Aim of the task. Copy out every one of the following entries precisely as they stand, line for line.

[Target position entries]
%%
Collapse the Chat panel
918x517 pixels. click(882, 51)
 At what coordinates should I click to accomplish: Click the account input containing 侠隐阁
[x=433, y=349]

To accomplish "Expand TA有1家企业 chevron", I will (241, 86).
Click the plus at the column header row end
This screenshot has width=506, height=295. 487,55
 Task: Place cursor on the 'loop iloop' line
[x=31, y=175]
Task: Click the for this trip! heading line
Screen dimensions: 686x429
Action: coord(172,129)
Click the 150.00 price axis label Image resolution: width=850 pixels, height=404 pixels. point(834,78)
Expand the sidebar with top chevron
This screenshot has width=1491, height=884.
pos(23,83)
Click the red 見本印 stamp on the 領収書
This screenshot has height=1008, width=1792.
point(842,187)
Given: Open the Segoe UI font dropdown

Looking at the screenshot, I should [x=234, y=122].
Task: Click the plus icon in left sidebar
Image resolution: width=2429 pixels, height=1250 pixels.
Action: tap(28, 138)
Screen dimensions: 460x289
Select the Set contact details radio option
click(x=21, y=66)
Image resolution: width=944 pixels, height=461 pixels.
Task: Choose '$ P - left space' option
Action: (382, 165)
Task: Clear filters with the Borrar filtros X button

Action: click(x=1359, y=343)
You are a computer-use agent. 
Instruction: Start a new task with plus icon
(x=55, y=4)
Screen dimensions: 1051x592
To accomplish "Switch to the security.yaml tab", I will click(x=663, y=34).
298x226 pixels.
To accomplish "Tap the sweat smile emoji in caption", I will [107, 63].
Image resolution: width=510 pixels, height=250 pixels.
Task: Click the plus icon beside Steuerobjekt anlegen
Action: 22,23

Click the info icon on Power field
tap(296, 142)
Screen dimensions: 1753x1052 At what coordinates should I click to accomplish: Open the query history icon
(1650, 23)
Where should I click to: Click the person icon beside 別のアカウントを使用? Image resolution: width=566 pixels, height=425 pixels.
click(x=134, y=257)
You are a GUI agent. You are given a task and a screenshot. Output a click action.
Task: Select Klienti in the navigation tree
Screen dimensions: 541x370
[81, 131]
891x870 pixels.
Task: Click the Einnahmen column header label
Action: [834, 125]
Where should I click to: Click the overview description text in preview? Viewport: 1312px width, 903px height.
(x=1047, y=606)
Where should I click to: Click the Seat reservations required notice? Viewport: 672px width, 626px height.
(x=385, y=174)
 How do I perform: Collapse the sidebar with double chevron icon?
%%
The reply.
Collapse the Chat panel
918x517 pixels. click(882, 51)
 At what coordinates should I click to accomplish: Click the account input containing 侠隐阁
[x=433, y=349]

To accomplish "Expand TA有1家企业 chevron", I will (241, 86).
Click the plus at the column header row end
This screenshot has width=506, height=295. 487,55
 Task: Place cursor on the 'loop iloop' line
[x=31, y=175]
Task: Click the for this trip! heading line
Screen dimensions: 686x429
Action: coord(172,129)
Click the 150.00 price axis label Image resolution: width=850 pixels, height=404 pixels. point(834,78)
Expand the sidebar with top chevron
This screenshot has width=1491, height=884.
pos(23,83)
Click the red 見本印 stamp on the 領収書
This screenshot has height=1008, width=1792.
point(842,187)
Given: Open the Segoe UI font dropdown

Looking at the screenshot, I should [x=234, y=122].
Task: Click the plus icon in left sidebar
Image resolution: width=2429 pixels, height=1250 pixels.
Action: tap(28, 138)
Screen dimensions: 460x289
Select the Set contact details radio option
click(x=21, y=66)
Image resolution: width=944 pixels, height=461 pixels.
Task: Choose '$ P - left space' option
Action: (382, 165)
Task: Clear filters with the Borrar filtros X button

Action: click(x=1359, y=343)
You are a computer-use agent. 
Instruction: Start a new task with plus icon
(x=55, y=4)
Screen dimensions: 1051x592
To accomplish "Switch to the security.yaml tab", I will click(x=663, y=34).
298x226 pixels.
To accomplish "Tap the sweat smile emoji in caption", I will [107, 63].
Image resolution: width=510 pixels, height=250 pixels.
Task: Click the plus icon beside Steuerobjekt anlegen
Action: 22,23

Click the info icon on Power field
tap(296, 142)
Screen dimensions: 1753x1052 At what coordinates should I click to accomplish: Open the query history icon
(1650, 23)
Where should I click to: Click the person icon beside 別のアカウントを使用? Image resolution: width=566 pixels, height=425 pixels.
click(x=134, y=257)
You are a GUI agent. You are given a task and a screenshot. Output a click action.
Task: Select Klienti in the navigation tree
Screen dimensions: 541x370
[81, 131]
891x870 pixels.
Task: Click the Einnahmen column header label
Action: [834, 125]
Where should I click to: Click the overview description text in preview? Viewport: 1312px width, 903px height.
(x=1047, y=606)
Where should I click to: Click the Seat reservations required notice? Viewport: 672px width, 626px height.
(x=385, y=174)
 How do I perform: Collapse the sidebar with double chevron icon?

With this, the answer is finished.